At wife’s funeral, tearful Pollard says it’s ‘not how I expected’ to come to Israel
Hundreds attend Esther Pollard’s funeral in Jerusalem, after she died of COVID-19 complications
The wife of Israeli spy Jonathan Pollard was buried Monday in Jerusalem following her death from COVID-19 complications.
Eulogizing his wife Esther, with whom he moved to Israel in late December 2020, a tearful Pollard praised her for advocating on his behalf during his 30-year term in a US prison and five years of parole before he was able to move to the Jewish state.
“This is not how I expected for us to come home to the land,” Pollard told the hundreds of mourners as she was buried at the Har Hamenuhot cemetery. “But as much as you love the land, the land will now love you, the land will embrace you and you will truly become part of the land you loved so much.
“She was the one who taught me love of an undivided, God-given land.

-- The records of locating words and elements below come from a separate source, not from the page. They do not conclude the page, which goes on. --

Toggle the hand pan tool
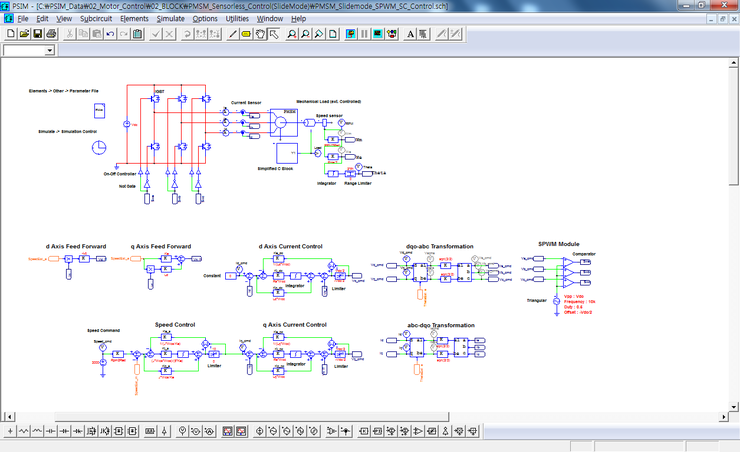Image resolution: width=740 pixels, height=452 pixels. click(x=259, y=34)
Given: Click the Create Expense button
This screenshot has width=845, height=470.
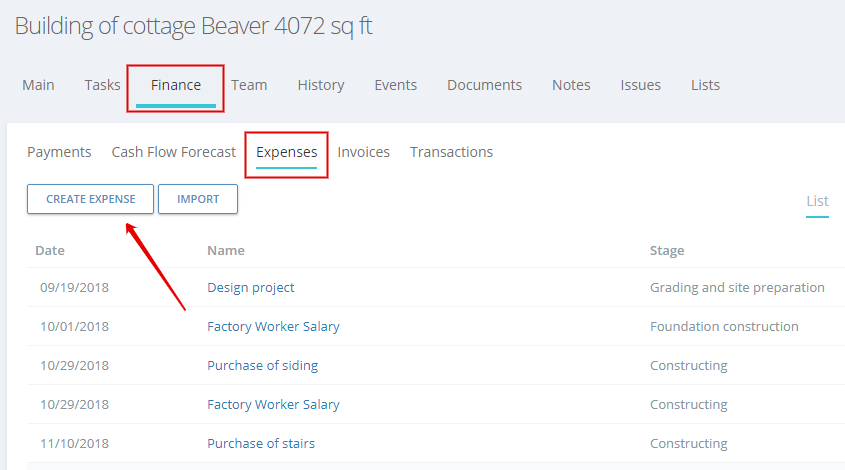Looking at the screenshot, I should click(91, 199).
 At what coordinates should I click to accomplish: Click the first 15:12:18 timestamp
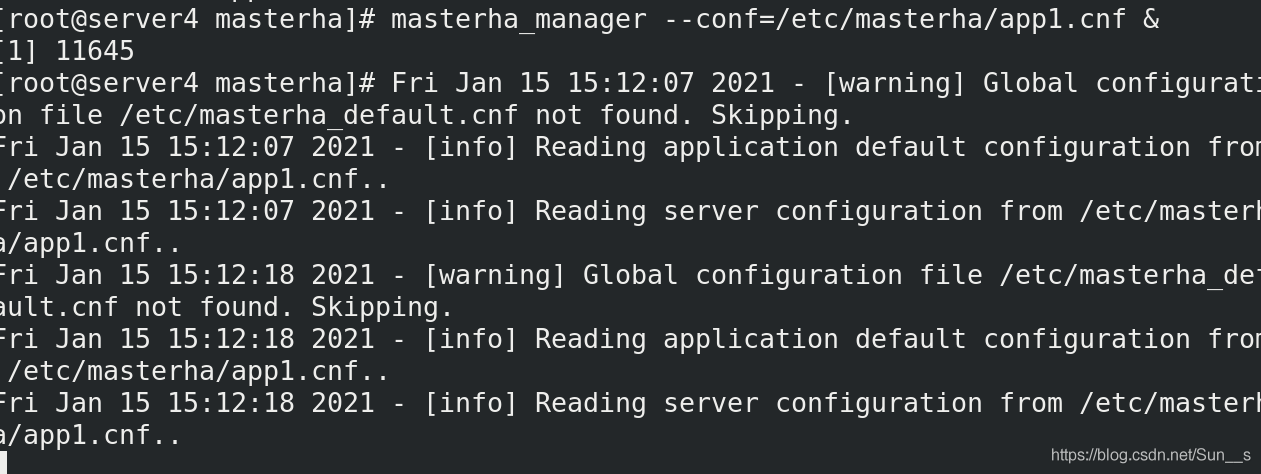230,275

She was the one who told me to love the Jewish people,” he continued. “She was the one who taught me everything I know about halacha, Torah — everything.
“Undiluted, unchanged, pure. That’s who she was.”
Esther Pollard, who battled breast cancer for years, died earlier Monday at Jerusalem’s Hadassah Hospital Ein Kerem, where she was hospitalized over the weekend after she was infected with the coronavirus and her condition deteriorated.
“I did not imagine in my worst nightmares that I would lose Esther. After decades of fighting for my release, I felt so helpless that I could not help her in her struggle for life,” Pollard told media following his wife’s death.
Esther and Jonathan were married while the latter was serving a multi-decade prison sentence in the United States.
Pollard, as an intelligence analyst in the US Navy’s counterterrorism center, passed thousands of crucial US documents to Israel, straining relations between the two close allies.
He was arrested in 1985, convicted of espionage and sentenced to life in prison two years later, despite pleading guilty in a deal his attorneys had expected would result in a more lenient sentence.
He was eventually released in 2015, but was kept in the United States by parole rules and not allowed to travel to Israel.
For several years, he remained subject to a curfew, had to wear a wrist monitor, and was prohibited from working for any company that lacked US government monitoring software on its computer systems. In addition, he was restricted from traveling abroad.
The couple moved to Israel a year ago, after the parole restrictions that prevented him from leaving New York were removed.